# Win Kimbal Musk’s Tesla Model 3



## @gravityrydr (Apr 12, 2016)

I donated. Why not. A small chance to win the #6 Model3 tax free and it's to a good cause.
https://www.omaze.com/experiences/tesla-model-3-kimbal-musk?ref=tesla

  
"I'm Kimbal Musk, and I'm teaming up with Omaze to bring real food and Learning Gardens to kids across the country by doing the unthinkable - giving away my personal Tesla Model 3."


----------



## KimbalMusk (Feb 27, 2018)

Thank you for your support!! 
-Kimbal


----------



## Michael Russo (Oct 15, 2016)

KimbalMusk said:


> Thank you for your support!!
> -Kimbal


Welcome ! Great to have you here! 
Looking forward to your contributions... at your convenience!
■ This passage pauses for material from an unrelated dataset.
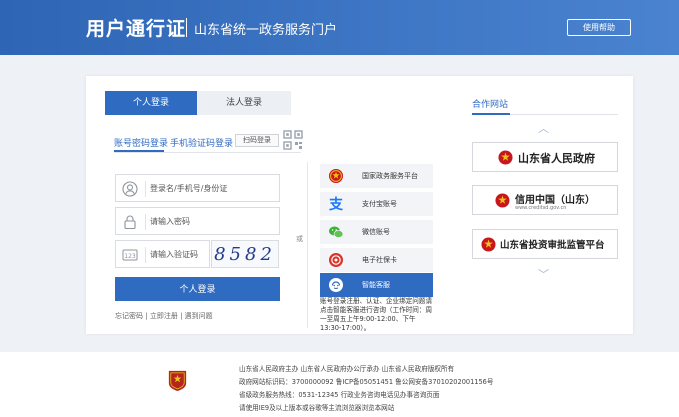 The image size is (679, 417). I want to click on password-field, so click(198, 221).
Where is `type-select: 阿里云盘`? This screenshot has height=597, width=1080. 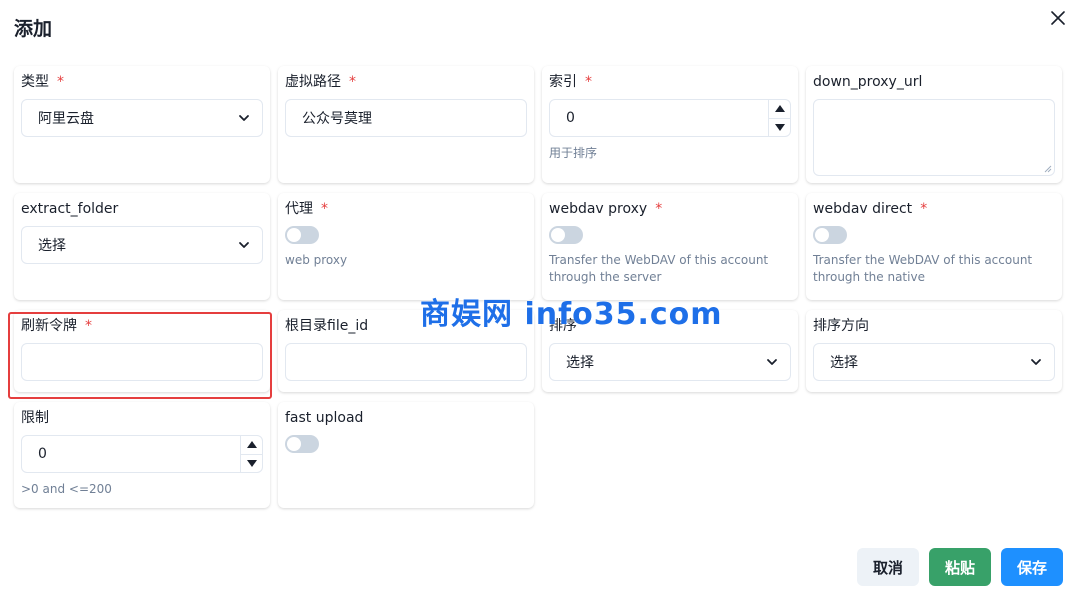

Are you also active in any way on the European market?


----------



## @gravityrydr (Apr 12, 2016)

KimbalMusk said:


> Thank you for your support!!
> -Kimbal


It's a great cause! Glad to contribute.The cars not so bad either.


----------



## Edward Reading (Jun 26, 2017)

I'm in! Thanks Kimbal


----------



## JWardell (May 9, 2016)

I laugh when I read comments claiming even Kimball wants to get rid of his 3...don't they realize he needs to make room for his dual motor performance Model 3?
I entered in hopes that I can win quicker than Tesla can send me an invite...a nice race to gamble on!


----------



## $ Trillion Musk (Nov 5, 2016)

Any news regarding the Model S P100D raffle on Omaze? It's been extended a month, plus the winner was supposed to be announced a week ago.

https://www.omaze.com/experiences/Tesla-Model-S-P100D?ref=tesla


----------